Attia joined Suzanne Gordon on the America’s Heroes Group with Cliff Kelley on May 16 to discuss the coronavirus pandemic’s impact on veterans, and the future of veterans’ healthcare amid an historic staff shortage at the Department of Veterans Affairs.

For years, the VA’s Veterans Health Administration has faced privatization attacks from for-profit healthcare leaders as well as lawmakers.

Suzanne Gordon, a journalist and author, spent five years inside the VA documenting its unique healthcare delivery programs as well as the efforts to privatize the agency. In her two books, Wounds of War and The Battle for Veterans Healthcare, Gordon uncovers why the VA – the closest thing the U.S. has to a national health care system – is so important to veterans and how it benefits everyone. But several recent pieces of legislation threaten to dismantle the system.

“The MISSION Act has only made things worse,” Attia said. “Because so much money and energy has been devoted to sending veterans to the private sector, there has been little left to fill the 50,000 vacancies at the Veterans Health Administration.”

Gordon has also coauthored a report “The VA Vacancy Crisis” on the VA’s 50,000 staff vacancies on behalf of the Veterans Healthcare Policy Institute, a non-partisan, non-profit organization that studies ways to improve veterans’ healthcare.

“In interviews, scores of VHA staff have described the many challenges that make it more and more difficult for them to care for some of the nation’s most complex patients,” Gordon writes with her co-author, Jasper Craven. “They told us about short staffing, anemic budgets, poor – and even punitive – management practices, and, sometimes, even downright hostility from high level administrators, the media, and Congress.”

The VHPI team reached out to the Trump administration several times for comment on these issues, but the VA did not reply to any of the inquiries.

“[The Choice program and MISSION ACT] process was supposed to be both hassle-free and free of charge and I was supposed to get high-quality care in the private sector. VA Secretary Robert Wilkie assured veterans that the VA wouldn’t be privatized and I’d still be able to get the same quality of care I’d received for the past 12 years,” said Attia. “That’s not quite how it worked out.”

Attia says that since the MISSION Act was passed, his wait times for appointments have increased and his non-VA health providers have shown a lack of expertise about veteran-specific conditions.

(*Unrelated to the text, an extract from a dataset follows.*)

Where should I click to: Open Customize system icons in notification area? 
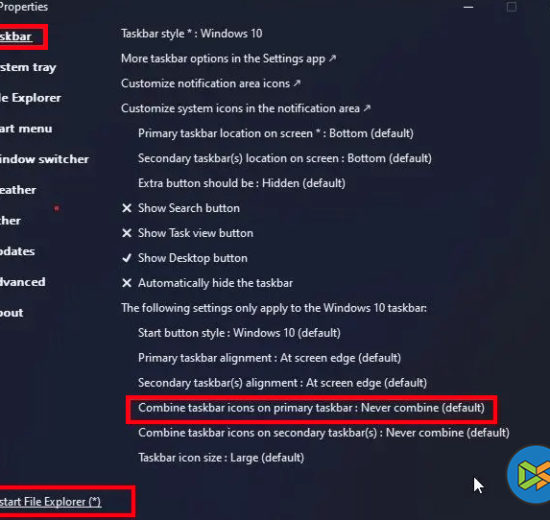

“Private sector doctors…don’t really understand military culture or veterans’ specific healthcare problems,” said Attia. “If an Iraq veteran like myself complains of respiratory problems, they don’t think of burn pits, they think of run of the mill asthma. If a female veteran is having nightmares, they may not ask about Military Sexual Trauma (MST), they may prescribe Ambien.

“In all my years of getting VA care, I’ve paid a very minimal co-pay,” wrote Attia. “When I used my Choice card a couple of years ago, I ended up having to pay $1,500 out of pocket for a service the VA could have provided at no charge.”

As the COVID-19 pandemic continues and unemployment continues to rise, more veterans will likely seek care from the Veterans Health Administration just as they did after the 2008 financial collapse. But it’s unclear whether the Trump administration is committed to strengthening the VA or filling much-needed staffing vacancies.